My guess on how to efficiently parse and read a json would be the following dichotomy (and their corresponding 'AbstractContext'?),
- ordered json:
provide some kind of schema to the parsing to trigger a compilation of a specialized code for this schema.
- if the json represents a small serialized stack allocated structure
- build it directly
- otherwise
- use a simplified tape (no need to keep the keys, the types, ...)
- if the json represents a small serialized stack allocated structure
- non ordered json:
- JSON3's tape may be the most efficient solution type with the kind of reading I propose on this PR.
- large (enough) non ordered json:
- dict
From this dichotomy, it appears that not only the "storage" should be abstract, but also the "parsing" (that does not appear in your JSONBase.jl). It is required to exploit the schema. But it can also be used to relax some checks. For instance, if I want to take the risk to suppose that the serialized json is well formed, I could decide to replace
pos + 3 <= len &&
b == UInt8('t') &&
buf[pos + 1] == UInt8('r') &&
buf[pos + 2] == UInt8('u') &&
buf[pos + 3] == UInt8('e')
by
b == UInt8('t')
I could also not read the keys, and directly jump ahead from the size of the expected key (and the next delimiter), ...

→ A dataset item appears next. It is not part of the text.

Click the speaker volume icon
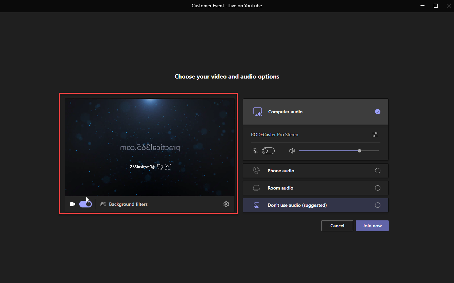This screenshot has height=283, width=454. (x=292, y=150)
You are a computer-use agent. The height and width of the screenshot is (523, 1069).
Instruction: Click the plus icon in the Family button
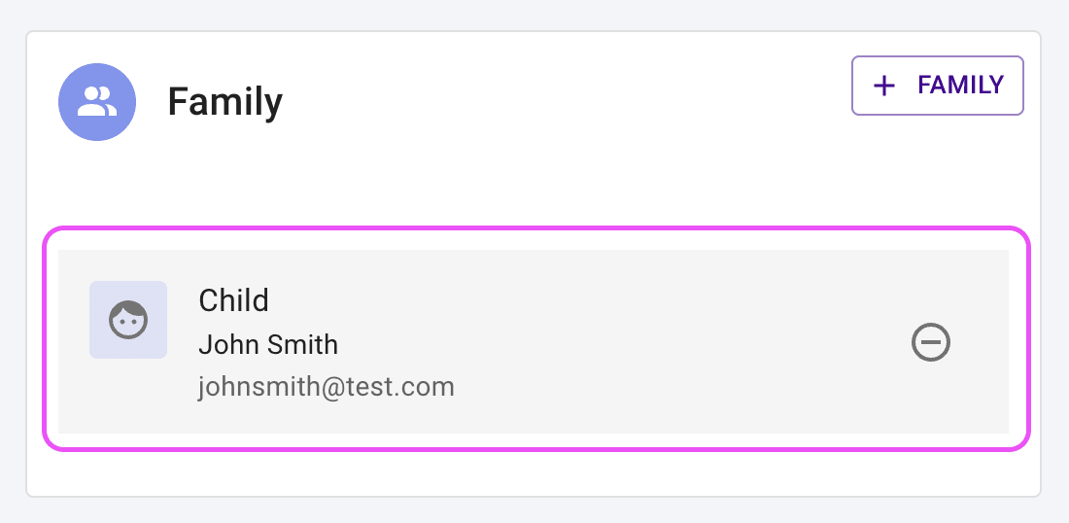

I can find some free time if you want to chat: [email protected]
Any updates on this?
I really would like to help since I really need it, the problem is that Im inexperienced, so I might cause some troubles :D
I've been slowly chipping away at some ideas at https://github.com/quinnj/JSONBase.jl. I've gotten pretty far, but haven't been able to do really thorough benchmarking yet to make sure everything is squared away. There's also some polish, package admin, and testing to do, but I think the fundamentals are in pretty good shape. Happy to chat in that repo with anyone who's interested to collaborate and try things out with me.